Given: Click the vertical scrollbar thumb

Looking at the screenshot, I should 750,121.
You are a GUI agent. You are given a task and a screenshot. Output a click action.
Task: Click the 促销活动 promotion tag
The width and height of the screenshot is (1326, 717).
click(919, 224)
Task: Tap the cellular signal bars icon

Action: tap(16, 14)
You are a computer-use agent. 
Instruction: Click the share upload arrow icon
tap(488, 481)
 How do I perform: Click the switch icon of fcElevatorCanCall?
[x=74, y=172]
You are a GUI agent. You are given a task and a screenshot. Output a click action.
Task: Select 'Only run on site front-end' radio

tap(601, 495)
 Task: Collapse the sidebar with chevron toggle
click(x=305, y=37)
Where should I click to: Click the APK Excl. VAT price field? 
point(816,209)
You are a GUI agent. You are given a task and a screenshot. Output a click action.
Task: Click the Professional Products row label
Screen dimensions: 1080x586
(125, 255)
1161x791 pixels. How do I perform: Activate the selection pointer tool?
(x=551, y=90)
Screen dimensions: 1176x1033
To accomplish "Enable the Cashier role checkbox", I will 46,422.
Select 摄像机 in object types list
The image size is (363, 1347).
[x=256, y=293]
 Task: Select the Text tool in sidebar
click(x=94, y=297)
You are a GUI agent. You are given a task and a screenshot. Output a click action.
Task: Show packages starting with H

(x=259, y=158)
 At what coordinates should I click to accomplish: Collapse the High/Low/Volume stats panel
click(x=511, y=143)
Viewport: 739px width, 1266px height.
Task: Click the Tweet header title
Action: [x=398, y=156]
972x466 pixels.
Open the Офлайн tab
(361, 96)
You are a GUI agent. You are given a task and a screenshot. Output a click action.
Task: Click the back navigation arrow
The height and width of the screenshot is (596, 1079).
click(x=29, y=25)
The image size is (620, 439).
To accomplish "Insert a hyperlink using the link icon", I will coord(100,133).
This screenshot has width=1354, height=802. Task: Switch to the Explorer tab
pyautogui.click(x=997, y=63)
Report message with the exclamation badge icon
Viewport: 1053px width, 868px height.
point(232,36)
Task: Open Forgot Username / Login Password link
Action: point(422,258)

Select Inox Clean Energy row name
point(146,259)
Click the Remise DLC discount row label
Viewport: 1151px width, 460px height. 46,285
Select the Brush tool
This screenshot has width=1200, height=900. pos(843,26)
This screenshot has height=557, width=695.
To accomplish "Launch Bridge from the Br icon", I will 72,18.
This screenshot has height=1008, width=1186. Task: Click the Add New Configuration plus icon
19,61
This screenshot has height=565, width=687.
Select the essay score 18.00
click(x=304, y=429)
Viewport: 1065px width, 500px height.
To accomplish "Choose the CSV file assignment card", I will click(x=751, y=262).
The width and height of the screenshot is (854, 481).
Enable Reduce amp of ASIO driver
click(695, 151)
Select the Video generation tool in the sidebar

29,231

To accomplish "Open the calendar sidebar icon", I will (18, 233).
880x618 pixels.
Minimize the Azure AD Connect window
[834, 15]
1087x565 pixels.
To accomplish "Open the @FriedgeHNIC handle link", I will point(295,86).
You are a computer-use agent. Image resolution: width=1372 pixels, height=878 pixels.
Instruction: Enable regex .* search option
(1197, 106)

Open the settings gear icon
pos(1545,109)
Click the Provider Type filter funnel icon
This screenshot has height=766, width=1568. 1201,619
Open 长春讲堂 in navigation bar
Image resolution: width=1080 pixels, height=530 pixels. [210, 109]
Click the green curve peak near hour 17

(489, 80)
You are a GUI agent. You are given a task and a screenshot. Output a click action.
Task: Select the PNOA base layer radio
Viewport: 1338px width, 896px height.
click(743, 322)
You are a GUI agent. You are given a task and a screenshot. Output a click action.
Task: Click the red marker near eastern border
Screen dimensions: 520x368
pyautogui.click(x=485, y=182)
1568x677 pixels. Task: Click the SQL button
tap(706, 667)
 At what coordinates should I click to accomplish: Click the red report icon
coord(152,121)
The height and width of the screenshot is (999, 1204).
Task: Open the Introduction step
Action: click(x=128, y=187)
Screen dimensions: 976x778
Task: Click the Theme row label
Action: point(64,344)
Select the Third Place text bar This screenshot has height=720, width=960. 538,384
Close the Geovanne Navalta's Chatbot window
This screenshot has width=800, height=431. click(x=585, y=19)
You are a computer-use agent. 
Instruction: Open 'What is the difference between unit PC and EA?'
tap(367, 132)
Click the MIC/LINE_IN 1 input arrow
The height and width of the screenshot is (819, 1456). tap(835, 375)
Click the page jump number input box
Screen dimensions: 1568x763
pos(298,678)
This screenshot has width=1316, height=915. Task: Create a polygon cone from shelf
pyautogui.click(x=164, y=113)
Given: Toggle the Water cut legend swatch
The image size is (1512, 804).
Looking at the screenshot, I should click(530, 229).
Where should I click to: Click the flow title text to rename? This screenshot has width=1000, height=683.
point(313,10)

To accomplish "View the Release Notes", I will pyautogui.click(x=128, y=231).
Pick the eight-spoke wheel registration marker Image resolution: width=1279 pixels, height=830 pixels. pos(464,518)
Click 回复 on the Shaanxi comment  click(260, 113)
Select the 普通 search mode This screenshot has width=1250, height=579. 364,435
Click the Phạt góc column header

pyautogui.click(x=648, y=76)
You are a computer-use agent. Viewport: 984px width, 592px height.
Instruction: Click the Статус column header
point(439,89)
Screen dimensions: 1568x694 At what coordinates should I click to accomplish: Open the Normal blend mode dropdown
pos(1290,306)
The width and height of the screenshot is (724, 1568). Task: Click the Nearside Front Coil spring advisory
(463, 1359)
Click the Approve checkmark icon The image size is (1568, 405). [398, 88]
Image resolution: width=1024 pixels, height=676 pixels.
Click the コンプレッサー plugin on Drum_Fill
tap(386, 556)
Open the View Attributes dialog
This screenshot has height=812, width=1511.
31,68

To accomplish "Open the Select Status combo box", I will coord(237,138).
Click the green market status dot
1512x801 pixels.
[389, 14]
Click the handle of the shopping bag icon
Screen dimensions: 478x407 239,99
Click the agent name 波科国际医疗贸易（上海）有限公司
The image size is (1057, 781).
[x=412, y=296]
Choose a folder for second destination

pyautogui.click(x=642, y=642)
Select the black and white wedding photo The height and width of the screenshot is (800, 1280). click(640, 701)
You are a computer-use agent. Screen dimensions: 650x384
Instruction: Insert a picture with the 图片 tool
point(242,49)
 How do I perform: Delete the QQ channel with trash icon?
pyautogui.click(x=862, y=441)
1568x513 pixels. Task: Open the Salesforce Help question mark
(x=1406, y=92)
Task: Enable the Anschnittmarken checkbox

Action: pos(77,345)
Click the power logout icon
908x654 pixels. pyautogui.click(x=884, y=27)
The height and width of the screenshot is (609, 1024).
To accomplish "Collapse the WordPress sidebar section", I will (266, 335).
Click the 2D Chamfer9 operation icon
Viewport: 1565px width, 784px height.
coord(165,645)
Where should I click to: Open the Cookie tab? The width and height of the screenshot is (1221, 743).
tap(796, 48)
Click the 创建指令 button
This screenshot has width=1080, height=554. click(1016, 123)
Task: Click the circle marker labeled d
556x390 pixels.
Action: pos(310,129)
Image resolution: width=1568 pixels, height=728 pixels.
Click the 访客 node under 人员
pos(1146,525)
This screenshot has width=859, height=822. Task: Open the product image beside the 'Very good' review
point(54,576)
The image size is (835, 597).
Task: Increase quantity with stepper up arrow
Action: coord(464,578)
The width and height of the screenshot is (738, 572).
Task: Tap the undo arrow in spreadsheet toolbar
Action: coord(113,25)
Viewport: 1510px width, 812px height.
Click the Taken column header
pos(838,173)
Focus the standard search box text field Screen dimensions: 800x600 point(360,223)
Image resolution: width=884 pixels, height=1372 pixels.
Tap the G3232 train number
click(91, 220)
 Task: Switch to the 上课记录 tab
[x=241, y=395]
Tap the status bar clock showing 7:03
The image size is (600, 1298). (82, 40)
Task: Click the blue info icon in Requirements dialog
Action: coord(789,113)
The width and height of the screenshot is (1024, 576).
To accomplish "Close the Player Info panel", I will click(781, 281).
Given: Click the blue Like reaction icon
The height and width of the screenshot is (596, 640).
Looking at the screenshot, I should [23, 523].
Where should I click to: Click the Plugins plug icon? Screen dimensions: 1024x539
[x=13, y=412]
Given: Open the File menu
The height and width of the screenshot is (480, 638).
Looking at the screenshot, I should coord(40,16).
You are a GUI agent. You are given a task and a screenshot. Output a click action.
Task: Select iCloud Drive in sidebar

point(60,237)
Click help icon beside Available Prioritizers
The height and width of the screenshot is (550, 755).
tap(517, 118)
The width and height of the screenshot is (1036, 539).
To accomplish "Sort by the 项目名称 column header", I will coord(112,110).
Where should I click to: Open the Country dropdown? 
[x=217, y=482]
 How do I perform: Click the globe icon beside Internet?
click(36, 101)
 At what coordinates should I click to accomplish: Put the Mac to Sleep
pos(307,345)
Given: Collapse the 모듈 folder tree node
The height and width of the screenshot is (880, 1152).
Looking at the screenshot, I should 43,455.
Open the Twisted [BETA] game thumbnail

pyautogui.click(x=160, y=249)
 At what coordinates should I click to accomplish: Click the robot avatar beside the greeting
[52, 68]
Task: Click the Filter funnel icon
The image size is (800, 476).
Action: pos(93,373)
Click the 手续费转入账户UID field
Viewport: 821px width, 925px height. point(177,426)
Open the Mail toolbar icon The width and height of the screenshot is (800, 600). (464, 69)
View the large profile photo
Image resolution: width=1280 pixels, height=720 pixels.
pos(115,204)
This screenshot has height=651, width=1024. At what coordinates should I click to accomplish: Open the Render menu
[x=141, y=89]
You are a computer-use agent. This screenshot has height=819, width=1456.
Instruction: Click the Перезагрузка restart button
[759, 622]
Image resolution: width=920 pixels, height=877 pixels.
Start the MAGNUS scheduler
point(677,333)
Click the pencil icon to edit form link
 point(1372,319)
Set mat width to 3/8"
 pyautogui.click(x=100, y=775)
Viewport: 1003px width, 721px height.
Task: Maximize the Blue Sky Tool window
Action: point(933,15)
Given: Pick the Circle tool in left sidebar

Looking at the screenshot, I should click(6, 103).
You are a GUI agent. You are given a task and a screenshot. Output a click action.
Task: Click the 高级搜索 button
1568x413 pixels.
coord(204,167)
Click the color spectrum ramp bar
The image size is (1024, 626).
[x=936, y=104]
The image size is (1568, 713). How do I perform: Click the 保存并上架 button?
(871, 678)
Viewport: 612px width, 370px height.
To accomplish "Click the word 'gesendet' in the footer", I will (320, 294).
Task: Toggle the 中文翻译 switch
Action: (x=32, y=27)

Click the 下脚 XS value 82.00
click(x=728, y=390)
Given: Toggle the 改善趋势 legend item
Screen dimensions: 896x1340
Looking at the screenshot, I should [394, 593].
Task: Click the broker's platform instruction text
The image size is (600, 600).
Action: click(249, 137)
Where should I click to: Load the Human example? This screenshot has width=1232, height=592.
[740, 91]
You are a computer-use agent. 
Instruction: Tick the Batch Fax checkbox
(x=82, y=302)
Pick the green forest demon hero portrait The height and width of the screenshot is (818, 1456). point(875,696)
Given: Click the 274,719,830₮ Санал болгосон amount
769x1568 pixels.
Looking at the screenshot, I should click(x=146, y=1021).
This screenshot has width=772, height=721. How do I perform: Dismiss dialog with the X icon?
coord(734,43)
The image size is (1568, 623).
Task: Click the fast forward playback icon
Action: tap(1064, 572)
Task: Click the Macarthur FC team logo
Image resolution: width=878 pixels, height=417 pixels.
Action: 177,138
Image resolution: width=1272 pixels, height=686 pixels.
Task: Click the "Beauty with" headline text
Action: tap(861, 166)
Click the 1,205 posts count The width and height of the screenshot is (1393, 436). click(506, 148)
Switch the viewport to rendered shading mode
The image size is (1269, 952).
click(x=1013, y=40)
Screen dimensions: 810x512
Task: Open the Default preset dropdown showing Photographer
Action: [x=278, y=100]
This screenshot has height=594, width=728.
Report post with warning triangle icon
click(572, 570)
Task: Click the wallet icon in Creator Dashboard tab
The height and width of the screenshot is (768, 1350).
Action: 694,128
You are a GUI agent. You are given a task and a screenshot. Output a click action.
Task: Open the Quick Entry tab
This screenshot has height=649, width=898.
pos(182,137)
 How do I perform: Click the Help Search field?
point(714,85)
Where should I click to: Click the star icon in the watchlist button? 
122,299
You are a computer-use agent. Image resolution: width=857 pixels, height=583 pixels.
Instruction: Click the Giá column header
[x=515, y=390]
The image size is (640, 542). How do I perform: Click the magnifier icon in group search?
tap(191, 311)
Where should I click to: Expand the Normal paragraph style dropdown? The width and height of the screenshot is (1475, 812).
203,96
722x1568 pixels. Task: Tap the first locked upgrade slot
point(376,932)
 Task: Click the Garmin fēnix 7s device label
::::
- _Exercise_:
What you give back should be only the lines of the records above, starting at the line with "1568x513 pixels. Task: Open" and ending at the line with "The height and width of the screenshot is (609, 1024).", restated word for word.

- _Task solution_:
1568x513 pixels. Task: Open the Salesforce Help question mark
(x=1406, y=92)
Task: Enable the Anschnittmarken checkbox

Action: pos(77,345)
Click the power logout icon
908x654 pixels. pyautogui.click(x=884, y=27)
The height and width of the screenshot is (609, 1024).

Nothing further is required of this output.